The stock surged more than 9% to $32.68 after USAI posted sharply narrowed losses and strong growth across the board in the first quarter.
USAI also has more than $4 billion in cash in its coffers.
Diller resigned as CEO of VUE in March, citing conflict of interest. He said he plans to cash in USAI’s preferred VUE shares, representing about 5.4% of the company, over the next six to 12 months. He’ll turn the stake into some more liquid currency or exchange it for “something else of substantially greater value.” His comments keep the door open for Diller to sell, or to join forces on a bid for VUE to create a new entertainment entity around VUE assets.
Viv U chairman Jean-Rene Fourtou formally put the VUE assets up for sale this week with bids expected by late May to early June. VUE houses Universal Studios, Universal Music, the USA and Sci-Fi cable networks, theme parks and games.
Viv U would owe Diller a hefty tax payment if it sold VUE in pieces, which is why the French conglom is now only entertaining offers for all of VUE. USAI and Vivendi are also embroiled in a separate $600 million tax dispute. Vivendi “will be paying the taxes that are appropriate in the very near term,” Diller said.
“Our primary motivation is to turn a relatively ‘passive’ asset on our books into the equivalent of cash, which we can then use either to acquire new businesses, invest in our current ones” or buy back stock, Diller said in a letter to shareholders posted Thursday and during a conference call with analysts to discuss USAI’s stellar quarterly results.
“We are the only company that is looking at interactivity across the whole spectrum,” Diller said of USAI’s varied assets, which include Expedia, Hotels.com, Match.com, CitySearch, Ticketmaster and Home Shopping Network.
Net losses narrowed to $112 million from $439 million.

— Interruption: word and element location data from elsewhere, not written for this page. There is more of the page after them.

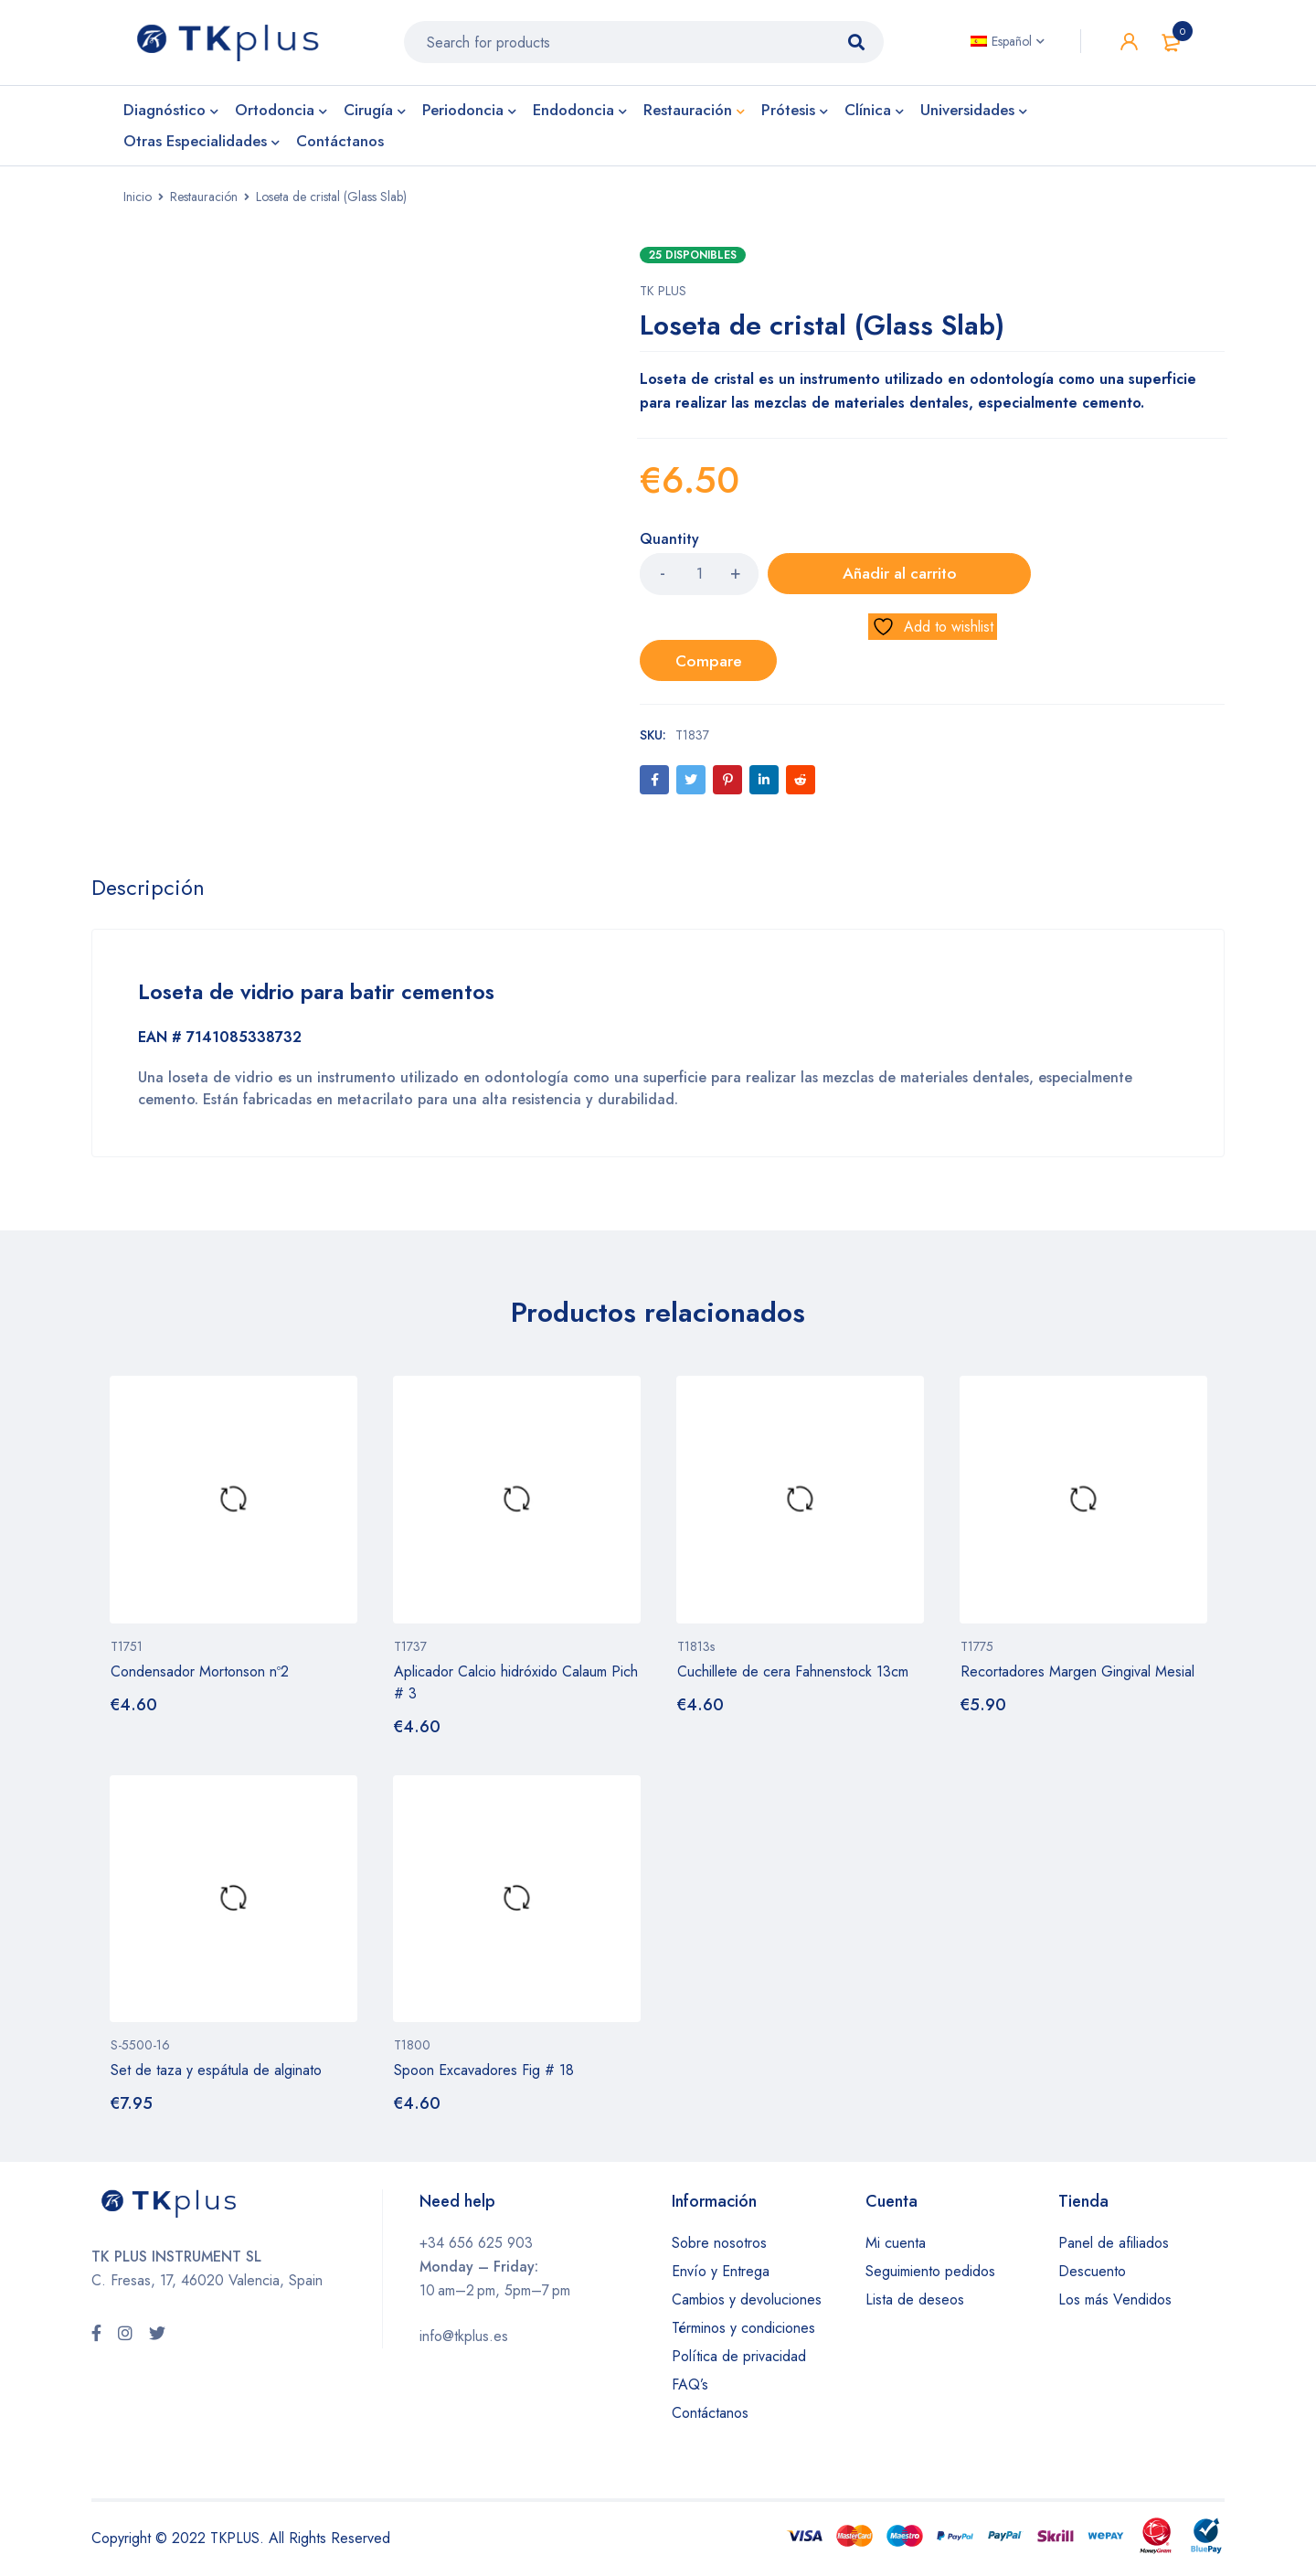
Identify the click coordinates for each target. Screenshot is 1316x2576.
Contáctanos (710, 2416)
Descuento (1092, 2274)
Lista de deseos (914, 2303)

A figure USA called “adjusted” net income, which includes mergers and excludes one-time items, rose 156% to $110 million. Revenue grew 38% to $1.4 billion.

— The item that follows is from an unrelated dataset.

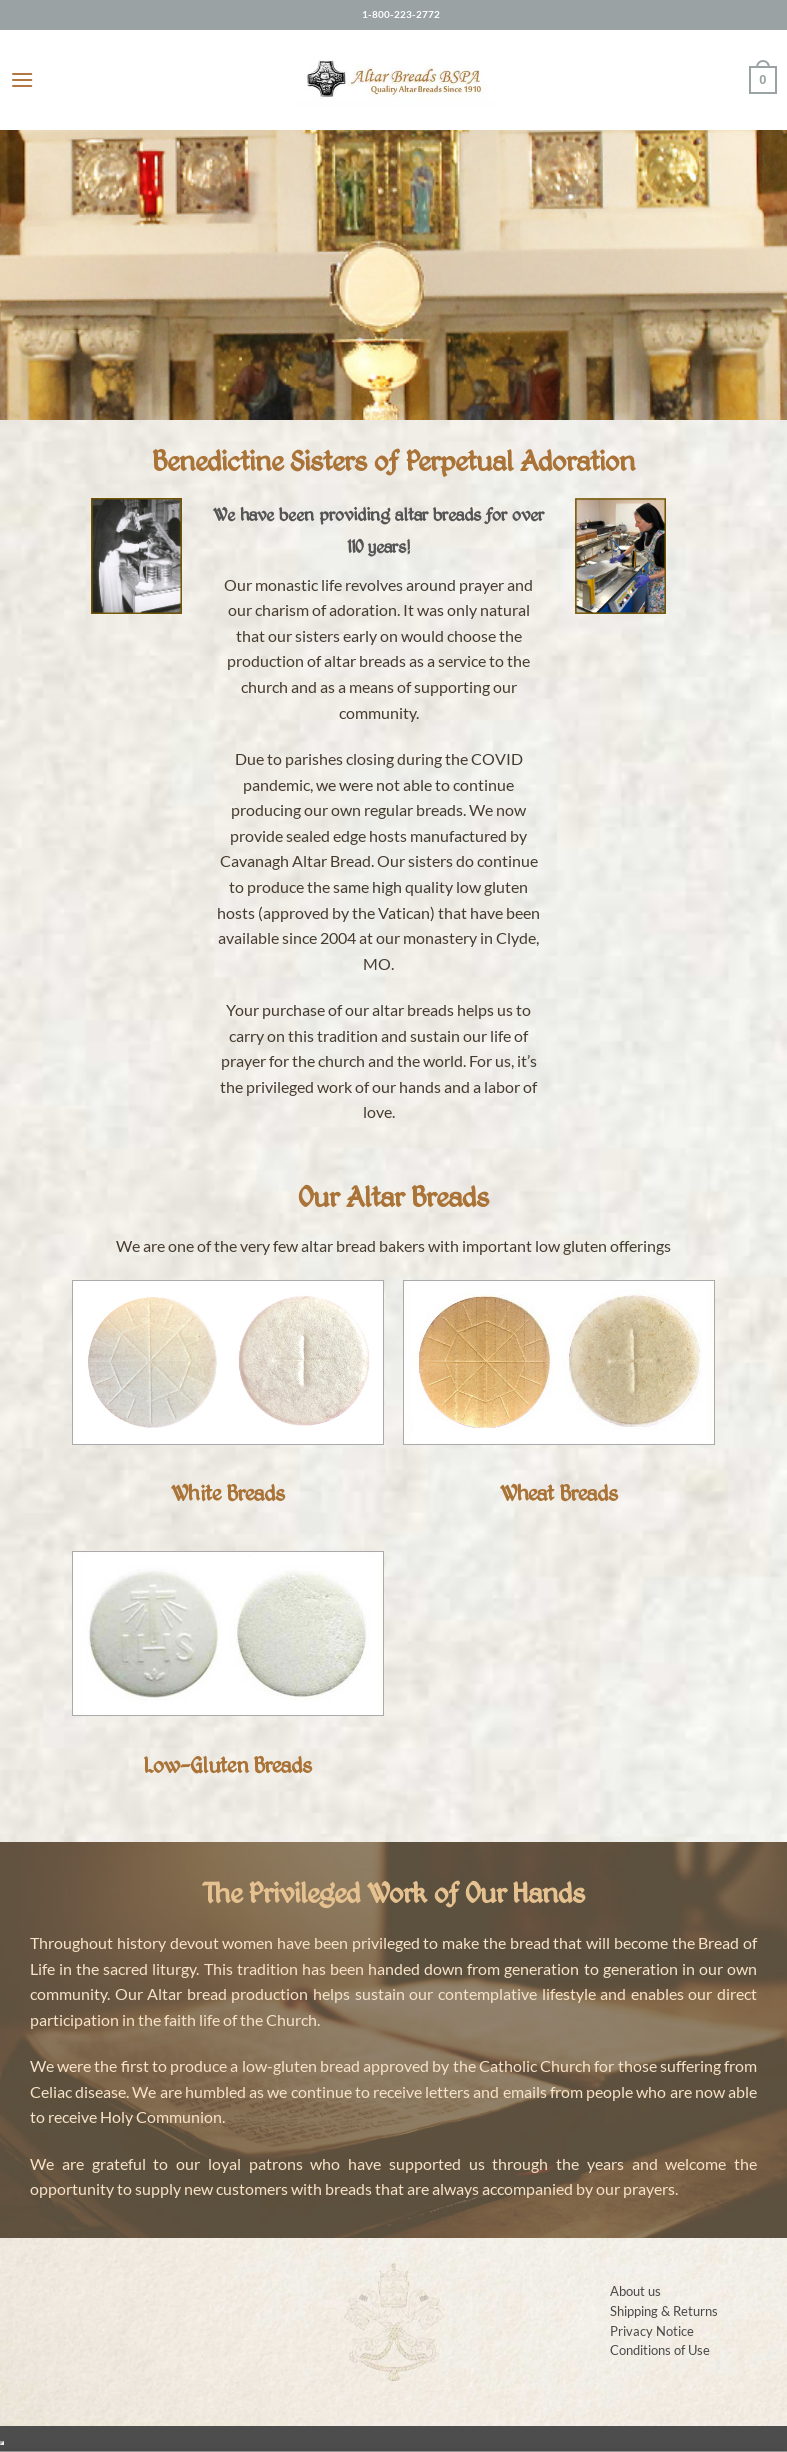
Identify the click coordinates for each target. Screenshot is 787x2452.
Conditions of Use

This was the first time USA consolidated the results of all its major units, after buying in Ticketmaster and announcing plans to do the same with Expedia and Hotels.com. The moves simplify the company’s corporate structure, although it made for a complex maze of numbers in the earnings report.
Net losses included a $245 million charge representing USAI’s share of a giant $4.5 billion writedown that was announced by Vivendi for calendar 2002 to account for a decline in the value of its assets — including VUE. USA said it does not believe the writedown affects the value of USA’s preferred interests in VUE, which, under the terms of the agreement between USAI and Viv U, “do not vary based on the value of VUE’s businesses.”

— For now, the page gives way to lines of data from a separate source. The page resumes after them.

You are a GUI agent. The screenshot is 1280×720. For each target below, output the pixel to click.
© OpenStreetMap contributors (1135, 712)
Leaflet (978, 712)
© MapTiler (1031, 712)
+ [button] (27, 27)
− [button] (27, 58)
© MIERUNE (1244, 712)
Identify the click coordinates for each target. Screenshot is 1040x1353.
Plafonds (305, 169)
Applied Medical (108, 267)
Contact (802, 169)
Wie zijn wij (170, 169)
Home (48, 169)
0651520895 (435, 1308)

Diller wrote that on May 7, the day USAI sold its entertainment assets to Vivendi, “We went from a media entertainment company with e-commerce interests to an interactive transaction company. From that moment, we were a company transformed.”
The mogul has taken pains to convince USAI shareholders that he’s not interested in pursuing other acquisitions in entertainment besides finding the most lucrative settlement for the VUE stake.